Do not overgrow the culture. Cells that are overgrown can lyse in culture, reducing plasmid yield because plasmid no longer remains in the bacterial pellet used for the prep. It is ideal to harvest the culture near the end of log phase growth (often, 12-16 hours after inoculation).
- Do not overload the column. Using too many cells in a single prep may overload the column and result in low yield. Excess biomass reduces the lysis efficiency of the buffer system and does not allow all the genomic DNA to complex with the debris formed during the neutralization step. Additionally, the excess biomass and debris may not pellet well and can clog the column if transferred during the binding step. Lastly, the larger cell lysate that results from using more cells has higher RNA amounts and care must be taken to ensure the RNase A in the neutralization buffer has time to clear this RNA burden. We recommend using no more than 5 ml or 15 OD units of culture when working with E.coli strains carrying low copy plasmids. Users can also split a larger bacterial pellet and run two parallel preps that are pooled after elution for improved performance, if using more cells is required.

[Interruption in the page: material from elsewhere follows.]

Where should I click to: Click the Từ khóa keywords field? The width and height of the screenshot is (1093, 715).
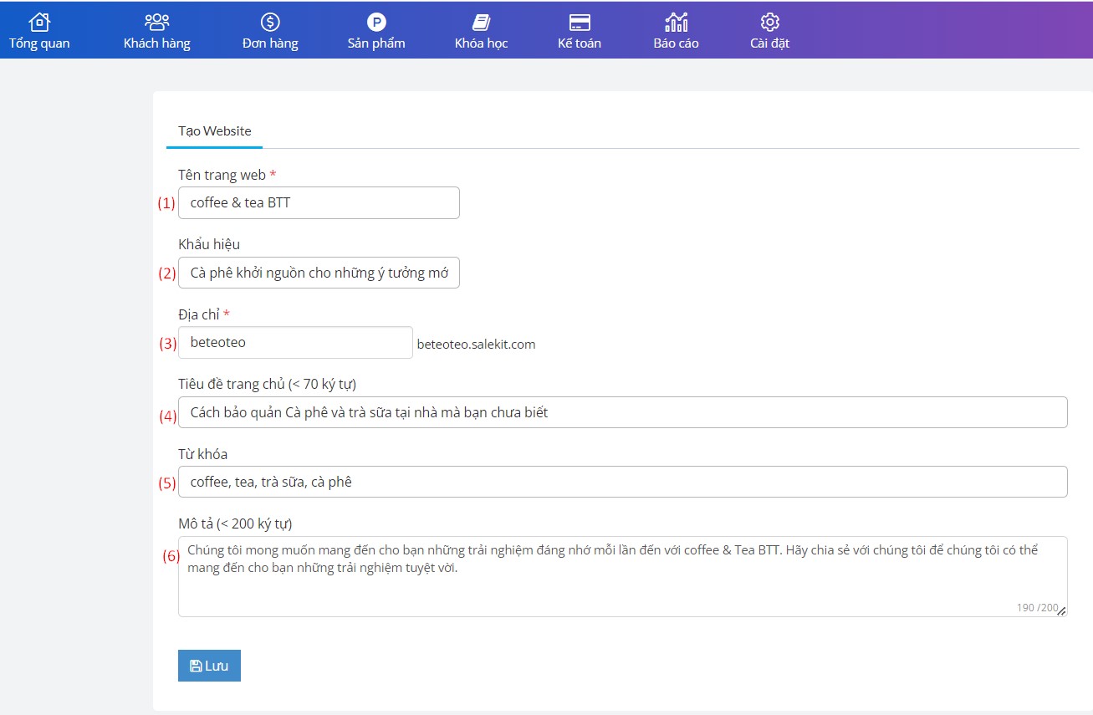pos(622,482)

- If you see genomic DNA, consider treatment of the purified plasmid with Exonuclease V (RecBCD). This enzyme (NEB #M0345) selectively digests linear DNA (genomic DNA/gDNA) while leaving circular DNA intact (plasmid DNA). We outline the specific protocol in our application note.

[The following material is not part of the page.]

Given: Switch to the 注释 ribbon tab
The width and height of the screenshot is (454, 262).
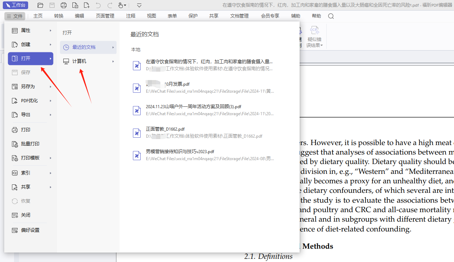Looking at the screenshot, I should (131, 16).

- Consider Chloramphenicol Amplification. This “old school” technique is outlined by Maniatis, Fritsch, and Sandbrook in their Molecular Cloning: A Laboratory Manual. This method allows plasmids containing the pMB1 or ColE1 origins to be amplified by stopping cellular growth by adding chloramphenicol to 170 mg/L to arrest ribosomal function. This allows host encoded enzymes, including DNA Pol I to copy the plasmids already in the cytoplasm, thereby increasing the yield of recovered plasmid after purification. If you perform the chloramphenicol amplification culture modification, be sure to not use more than 15 OD units of cells for your miniprep. For details please refer to standard manuals for cloning procedures (e.g., Molecular Cloning : A laboratory manual / T. Maniatis, E.F. Fritsch, J. Sambrook).